__Task to complete__. Echo the records from the line containing "You are a computer-use agent." through the end of the records, inclusive.

__Records for this exercise__.
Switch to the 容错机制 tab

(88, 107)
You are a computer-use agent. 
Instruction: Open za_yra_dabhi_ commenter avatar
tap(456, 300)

__Complete response__.
You are a computer-use agent. 
Instruction: Open za_yra_dabhi_ commenter avatar
tap(456, 300)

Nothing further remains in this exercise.